Snowbirds and winter visitors have been coming to Truth or Consequences for over 50 years, and still it is one of the American Southwest's best-kept secrets. It is located 149 miles south of Albuquerque and 118 miles north of El Paso, in New Mexico's southwest region. Truth or Consequences has remained unspoiled with breathtaking sandstone bluffs, nearby state parks and sunny, deep blue skies.
It was not always called Truth or Consequences. In 1950, NBC television and radio producer Ralph Edwards, on the 10th anniversary of the Truth or Consequences radio program, gathered his staff together and said, "I wish that some town in the United States liked and respected our show so much that it would like to change it's name to Truth or Consequences." After hearing the proposition, the former town name of Hot Springs, became Truth or Consequences.

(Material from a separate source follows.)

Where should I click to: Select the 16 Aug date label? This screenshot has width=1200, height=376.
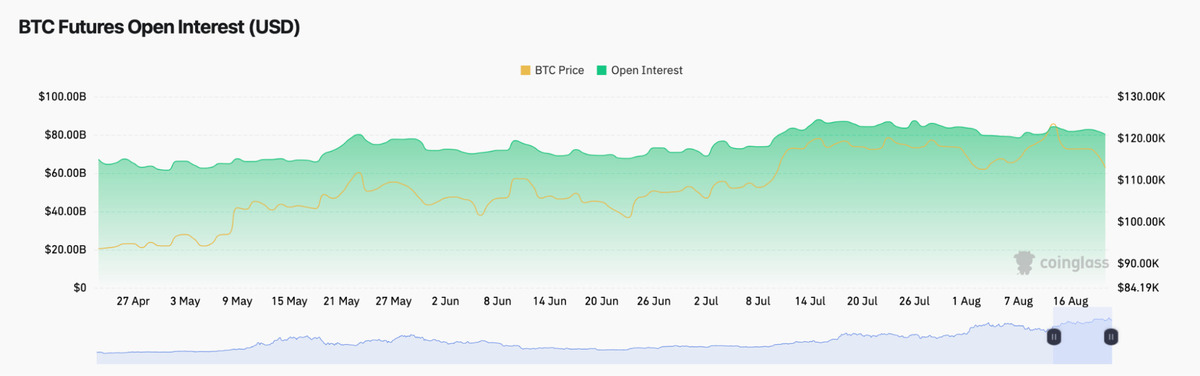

Today it is a small resort town situated on the banks of the Rio Grande in southwest New Mexico with a year round population of just over 8,000. There is an abundance of hobbies and 57 organizations for community service waiting for members with open arms. It is a center of outdoor recreation with nearby largest and most popular lake in New Mexico, Elephant Butte Lake State Park.
It provides a setting for every imaginable water sport, camping and RVing opportunities in a magnificent setting of deep blue water and dramatic mountain peaks. A fishermans paradise known for record-breaking black, white, and striped bass, as well as crappie and bluegill, the park offers three marinas to serve boaters, miles of trails, sandy beaches, and magnificent views along its 43-mile length.

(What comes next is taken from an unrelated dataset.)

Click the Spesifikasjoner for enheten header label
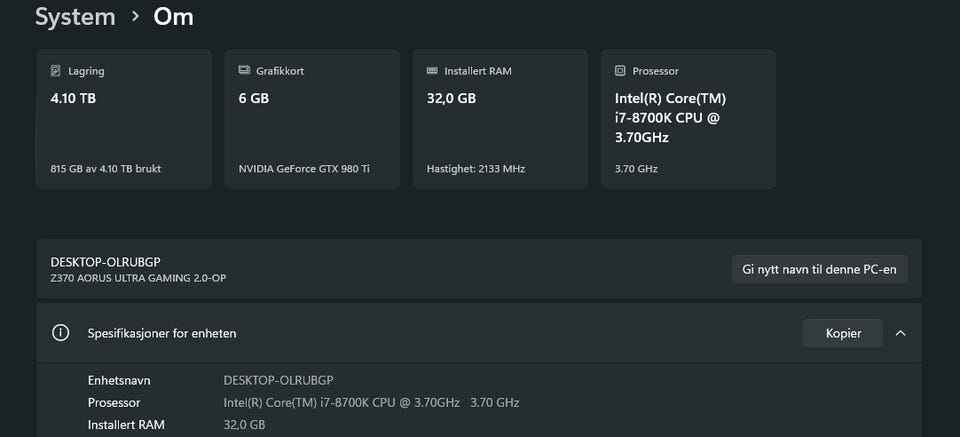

Cattle outnumber people about 2 to one, so there's little question that ranching and farming are important factors in the economy. Hot springs enthusiasts enjoy the hot mineral baths at bath houses in the area. Golfers are happy due to year round golf.
If you get hurt or sick, the 35-bed Sierra Vista Hospital has its CAT Scan in place and has opened a skilled nursing unit. Sierra Health Care Center, a nursing home, emphasizes rehabilitation
It is also the future Site of the New Mexico Spaceport. Tucked away between the Caballo Mountains and the White Sands Missile Range lie the humble beginnings, an ambitious bid to corner a big chunk of the early market in commercial spaceflight. Governor Bill Richardson has won a $100 million commitment from state lawmakers toward a $225 million partnership with Richard Branson's space venture, Virgin Galactic. For more things that go fast, developers are moving ahead with a huge Nascar racetrack.
Truth or Consequences, New Mexico is the snowbird and winter visitor hot spot. The sun shines more than 80 percent of the daylight hours. The winters are mild, as can be attested to by the many snowbirds that flock there every year.